## Dataset records
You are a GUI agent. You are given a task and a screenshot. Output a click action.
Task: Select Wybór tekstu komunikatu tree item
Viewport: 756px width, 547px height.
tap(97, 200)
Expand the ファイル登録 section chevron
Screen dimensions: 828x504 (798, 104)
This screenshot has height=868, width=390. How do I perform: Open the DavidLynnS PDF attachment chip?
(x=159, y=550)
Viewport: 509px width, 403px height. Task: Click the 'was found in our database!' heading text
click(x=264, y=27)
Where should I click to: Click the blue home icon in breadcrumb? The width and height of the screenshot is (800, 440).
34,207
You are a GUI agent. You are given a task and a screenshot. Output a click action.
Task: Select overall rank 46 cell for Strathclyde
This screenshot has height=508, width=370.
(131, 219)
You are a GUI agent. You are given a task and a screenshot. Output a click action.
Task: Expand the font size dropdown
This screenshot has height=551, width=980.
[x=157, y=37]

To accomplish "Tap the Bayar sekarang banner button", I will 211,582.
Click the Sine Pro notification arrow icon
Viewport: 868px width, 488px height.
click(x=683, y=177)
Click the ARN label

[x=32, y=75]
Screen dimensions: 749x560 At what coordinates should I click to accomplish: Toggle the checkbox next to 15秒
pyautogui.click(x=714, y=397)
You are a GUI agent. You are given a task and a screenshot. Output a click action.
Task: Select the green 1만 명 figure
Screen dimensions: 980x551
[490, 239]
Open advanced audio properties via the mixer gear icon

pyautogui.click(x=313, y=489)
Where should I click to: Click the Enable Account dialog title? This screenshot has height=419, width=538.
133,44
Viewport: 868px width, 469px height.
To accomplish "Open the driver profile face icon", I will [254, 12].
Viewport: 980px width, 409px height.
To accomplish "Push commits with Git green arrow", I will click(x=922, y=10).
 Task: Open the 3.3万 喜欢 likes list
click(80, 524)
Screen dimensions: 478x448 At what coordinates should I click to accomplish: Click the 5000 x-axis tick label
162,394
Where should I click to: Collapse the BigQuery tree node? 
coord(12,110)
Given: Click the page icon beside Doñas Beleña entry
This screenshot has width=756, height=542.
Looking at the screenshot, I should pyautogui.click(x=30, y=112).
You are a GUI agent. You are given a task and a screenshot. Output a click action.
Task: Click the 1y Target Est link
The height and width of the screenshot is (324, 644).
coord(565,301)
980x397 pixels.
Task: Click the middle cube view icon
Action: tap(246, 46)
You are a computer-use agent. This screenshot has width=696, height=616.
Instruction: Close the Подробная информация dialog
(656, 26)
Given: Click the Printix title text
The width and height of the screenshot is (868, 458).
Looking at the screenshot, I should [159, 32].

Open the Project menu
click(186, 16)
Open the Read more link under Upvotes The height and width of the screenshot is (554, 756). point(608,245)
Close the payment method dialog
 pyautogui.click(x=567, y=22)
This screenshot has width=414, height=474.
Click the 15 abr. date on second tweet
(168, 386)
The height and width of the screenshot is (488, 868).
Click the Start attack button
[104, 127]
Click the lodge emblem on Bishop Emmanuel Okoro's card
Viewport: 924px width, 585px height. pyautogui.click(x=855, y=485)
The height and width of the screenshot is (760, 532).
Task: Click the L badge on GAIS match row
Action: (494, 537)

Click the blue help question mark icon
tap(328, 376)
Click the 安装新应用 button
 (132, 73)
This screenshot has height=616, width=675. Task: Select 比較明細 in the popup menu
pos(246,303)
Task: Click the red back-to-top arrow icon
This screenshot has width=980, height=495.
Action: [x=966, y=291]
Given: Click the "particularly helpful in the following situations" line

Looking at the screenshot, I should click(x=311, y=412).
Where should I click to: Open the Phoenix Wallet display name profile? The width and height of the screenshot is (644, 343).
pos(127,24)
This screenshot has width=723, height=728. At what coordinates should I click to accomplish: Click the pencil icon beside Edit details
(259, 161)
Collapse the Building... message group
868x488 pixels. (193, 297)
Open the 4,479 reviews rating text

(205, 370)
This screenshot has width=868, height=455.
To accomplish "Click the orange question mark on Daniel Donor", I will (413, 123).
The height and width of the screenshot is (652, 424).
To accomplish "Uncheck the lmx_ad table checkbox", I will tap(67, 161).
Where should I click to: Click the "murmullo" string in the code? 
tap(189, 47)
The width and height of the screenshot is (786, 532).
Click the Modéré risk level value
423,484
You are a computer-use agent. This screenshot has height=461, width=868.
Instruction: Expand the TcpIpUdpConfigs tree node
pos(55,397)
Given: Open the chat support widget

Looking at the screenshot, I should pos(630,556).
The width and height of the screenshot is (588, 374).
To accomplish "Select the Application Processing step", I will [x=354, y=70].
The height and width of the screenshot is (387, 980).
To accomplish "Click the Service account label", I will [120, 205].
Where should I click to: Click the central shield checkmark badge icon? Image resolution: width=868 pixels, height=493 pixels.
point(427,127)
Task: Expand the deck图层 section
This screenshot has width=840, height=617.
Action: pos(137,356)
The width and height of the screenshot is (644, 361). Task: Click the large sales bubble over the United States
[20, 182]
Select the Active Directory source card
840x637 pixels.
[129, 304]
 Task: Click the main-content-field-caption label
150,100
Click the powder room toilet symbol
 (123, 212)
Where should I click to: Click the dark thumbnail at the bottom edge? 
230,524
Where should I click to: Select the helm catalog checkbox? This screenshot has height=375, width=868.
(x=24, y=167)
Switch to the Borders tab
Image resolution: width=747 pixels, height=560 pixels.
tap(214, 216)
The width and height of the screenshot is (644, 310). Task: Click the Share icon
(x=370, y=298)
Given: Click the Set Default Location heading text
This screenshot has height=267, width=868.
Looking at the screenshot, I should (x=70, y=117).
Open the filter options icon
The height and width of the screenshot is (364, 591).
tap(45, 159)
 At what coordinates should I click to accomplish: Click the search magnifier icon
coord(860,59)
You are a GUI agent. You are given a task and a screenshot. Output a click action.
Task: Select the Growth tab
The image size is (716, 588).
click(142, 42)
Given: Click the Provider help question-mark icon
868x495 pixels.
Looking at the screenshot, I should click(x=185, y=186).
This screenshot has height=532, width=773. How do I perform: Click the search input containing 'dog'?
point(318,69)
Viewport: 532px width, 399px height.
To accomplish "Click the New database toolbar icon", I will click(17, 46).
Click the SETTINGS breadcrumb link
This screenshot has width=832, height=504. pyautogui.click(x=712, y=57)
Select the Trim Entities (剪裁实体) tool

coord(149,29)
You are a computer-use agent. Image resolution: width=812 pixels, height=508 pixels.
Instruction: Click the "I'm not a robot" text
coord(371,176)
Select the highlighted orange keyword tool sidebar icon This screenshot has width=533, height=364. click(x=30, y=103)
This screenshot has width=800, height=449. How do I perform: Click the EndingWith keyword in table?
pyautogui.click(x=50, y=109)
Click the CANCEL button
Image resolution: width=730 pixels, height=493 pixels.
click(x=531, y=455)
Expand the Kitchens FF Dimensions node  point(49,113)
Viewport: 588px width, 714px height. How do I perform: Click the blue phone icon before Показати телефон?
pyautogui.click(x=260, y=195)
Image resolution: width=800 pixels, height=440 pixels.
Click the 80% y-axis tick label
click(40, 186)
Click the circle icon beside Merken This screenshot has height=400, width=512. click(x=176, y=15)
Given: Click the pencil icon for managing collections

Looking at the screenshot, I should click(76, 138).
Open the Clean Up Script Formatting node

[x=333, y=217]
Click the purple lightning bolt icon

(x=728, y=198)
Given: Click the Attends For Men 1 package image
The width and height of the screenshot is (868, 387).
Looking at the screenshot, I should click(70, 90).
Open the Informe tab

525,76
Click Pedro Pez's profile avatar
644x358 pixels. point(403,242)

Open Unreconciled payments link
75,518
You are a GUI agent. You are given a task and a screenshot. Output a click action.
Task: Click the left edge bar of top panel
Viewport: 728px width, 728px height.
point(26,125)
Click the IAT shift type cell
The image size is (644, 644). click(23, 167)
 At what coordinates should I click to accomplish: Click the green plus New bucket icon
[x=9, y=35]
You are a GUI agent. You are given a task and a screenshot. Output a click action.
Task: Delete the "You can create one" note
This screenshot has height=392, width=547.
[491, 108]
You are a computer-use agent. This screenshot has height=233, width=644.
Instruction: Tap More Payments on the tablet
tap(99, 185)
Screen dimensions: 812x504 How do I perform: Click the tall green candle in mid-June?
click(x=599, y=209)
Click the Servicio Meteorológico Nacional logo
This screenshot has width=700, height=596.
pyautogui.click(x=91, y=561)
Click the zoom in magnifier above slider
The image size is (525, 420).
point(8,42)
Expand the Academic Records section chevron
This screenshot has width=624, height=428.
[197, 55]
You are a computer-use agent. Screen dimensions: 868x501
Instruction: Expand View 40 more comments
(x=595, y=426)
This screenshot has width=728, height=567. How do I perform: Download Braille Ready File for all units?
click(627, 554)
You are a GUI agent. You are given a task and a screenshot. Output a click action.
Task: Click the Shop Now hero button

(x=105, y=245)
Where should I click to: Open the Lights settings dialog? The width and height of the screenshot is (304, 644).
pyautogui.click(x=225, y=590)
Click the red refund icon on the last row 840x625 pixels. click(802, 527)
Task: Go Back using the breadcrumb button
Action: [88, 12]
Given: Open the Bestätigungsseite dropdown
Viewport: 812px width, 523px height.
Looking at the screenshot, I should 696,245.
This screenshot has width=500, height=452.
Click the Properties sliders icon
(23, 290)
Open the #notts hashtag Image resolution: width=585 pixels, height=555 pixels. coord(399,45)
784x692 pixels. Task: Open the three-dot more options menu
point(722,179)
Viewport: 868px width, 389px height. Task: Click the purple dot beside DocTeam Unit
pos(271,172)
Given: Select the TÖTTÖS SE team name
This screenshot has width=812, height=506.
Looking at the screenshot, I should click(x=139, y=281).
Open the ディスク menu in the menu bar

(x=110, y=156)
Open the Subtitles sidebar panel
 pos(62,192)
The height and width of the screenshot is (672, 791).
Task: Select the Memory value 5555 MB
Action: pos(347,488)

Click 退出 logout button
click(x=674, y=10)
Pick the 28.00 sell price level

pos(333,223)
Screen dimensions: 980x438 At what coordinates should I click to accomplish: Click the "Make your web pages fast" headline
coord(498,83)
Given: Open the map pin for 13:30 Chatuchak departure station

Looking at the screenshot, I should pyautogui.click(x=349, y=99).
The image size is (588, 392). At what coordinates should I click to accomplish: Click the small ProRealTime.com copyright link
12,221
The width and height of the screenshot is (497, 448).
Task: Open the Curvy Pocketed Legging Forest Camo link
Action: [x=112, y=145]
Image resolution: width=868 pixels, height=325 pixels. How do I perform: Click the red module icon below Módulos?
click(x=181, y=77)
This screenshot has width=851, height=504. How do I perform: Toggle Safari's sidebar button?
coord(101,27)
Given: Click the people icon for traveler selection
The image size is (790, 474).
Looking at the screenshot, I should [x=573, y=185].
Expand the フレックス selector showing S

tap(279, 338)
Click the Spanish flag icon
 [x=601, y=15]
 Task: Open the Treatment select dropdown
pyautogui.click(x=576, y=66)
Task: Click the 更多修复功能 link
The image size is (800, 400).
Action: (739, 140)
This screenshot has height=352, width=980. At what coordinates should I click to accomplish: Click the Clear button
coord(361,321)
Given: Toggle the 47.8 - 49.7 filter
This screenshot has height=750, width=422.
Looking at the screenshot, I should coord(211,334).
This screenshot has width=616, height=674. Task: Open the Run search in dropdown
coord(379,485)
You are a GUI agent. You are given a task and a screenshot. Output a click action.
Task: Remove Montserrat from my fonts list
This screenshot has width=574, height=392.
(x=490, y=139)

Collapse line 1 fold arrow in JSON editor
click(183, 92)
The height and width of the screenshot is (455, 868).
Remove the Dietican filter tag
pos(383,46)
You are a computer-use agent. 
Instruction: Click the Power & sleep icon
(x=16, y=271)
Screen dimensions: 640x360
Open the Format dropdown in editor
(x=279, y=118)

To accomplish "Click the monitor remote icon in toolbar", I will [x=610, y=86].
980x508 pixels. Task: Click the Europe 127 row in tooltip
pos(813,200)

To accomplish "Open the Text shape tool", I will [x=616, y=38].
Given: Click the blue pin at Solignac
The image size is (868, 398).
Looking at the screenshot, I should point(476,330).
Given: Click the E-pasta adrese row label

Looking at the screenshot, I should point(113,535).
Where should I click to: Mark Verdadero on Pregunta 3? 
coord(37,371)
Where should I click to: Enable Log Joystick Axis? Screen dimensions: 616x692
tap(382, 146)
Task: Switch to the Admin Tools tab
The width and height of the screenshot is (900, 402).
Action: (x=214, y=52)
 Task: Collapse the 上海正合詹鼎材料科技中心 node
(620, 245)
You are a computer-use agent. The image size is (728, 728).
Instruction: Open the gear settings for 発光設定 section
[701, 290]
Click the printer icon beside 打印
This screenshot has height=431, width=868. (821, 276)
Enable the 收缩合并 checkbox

## Aim
In the part of the data that opens with the line containing "Switch to the Borders tab" and closes with the line containing "click(40, 186)", please rename "Viewport" to "Display" and give those lines again with nothing else changed.

## Exercise output
Switch to the Borders tab
Image resolution: width=747 pixels, height=560 pixels.
tap(214, 216)
The width and height of the screenshot is (644, 310). Task: Click the Share icon
(x=370, y=298)
Given: Click the Set Default Location heading text
This screenshot has height=267, width=868.
Looking at the screenshot, I should (x=70, y=117).
Open the filter options icon
The height and width of the screenshot is (364, 591).
tap(45, 159)
 At what coordinates should I click to accomplish: Click the search magnifier icon
coord(860,59)
You are a GUI agent. You are given a task and a screenshot. Output a click action.
Task: Select the Growth tab
The image size is (716, 588).
click(142, 42)
Given: Click the Provider help question-mark icon
868x495 pixels.
Looking at the screenshot, I should click(x=185, y=186).
This screenshot has height=532, width=773. How do I perform: Click the search input containing 'dog'?
point(318,69)
Display: 532px width, 399px height.
To accomplish "Click the New database toolbar icon", I will click(17, 46).
Click the SETTINGS breadcrumb link
This screenshot has width=832, height=504. pyautogui.click(x=712, y=57)
Select the Trim Entities (剪裁实体) tool

coord(149,29)
You are a computer-use agent. Image resolution: width=812 pixels, height=508 pixels.
Instruction: Click the "I'm not a robot" text
coord(371,176)
Select the highlighted orange keyword tool sidebar icon This screenshot has width=533, height=364. click(x=30, y=103)
This screenshot has width=800, height=449. How do I perform: Click the EndingWith keyword in table?
pyautogui.click(x=50, y=109)
Click the CANCEL button
Image resolution: width=730 pixels, height=493 pixels.
click(x=531, y=455)
Expand the Kitchens FF Dimensions node  point(49,113)
Display: 588px width, 714px height. How do I perform: Click the blue phone icon before Показати телефон?
pyautogui.click(x=260, y=195)
Image resolution: width=800 pixels, height=440 pixels.
Click the 80% y-axis tick label
click(40, 186)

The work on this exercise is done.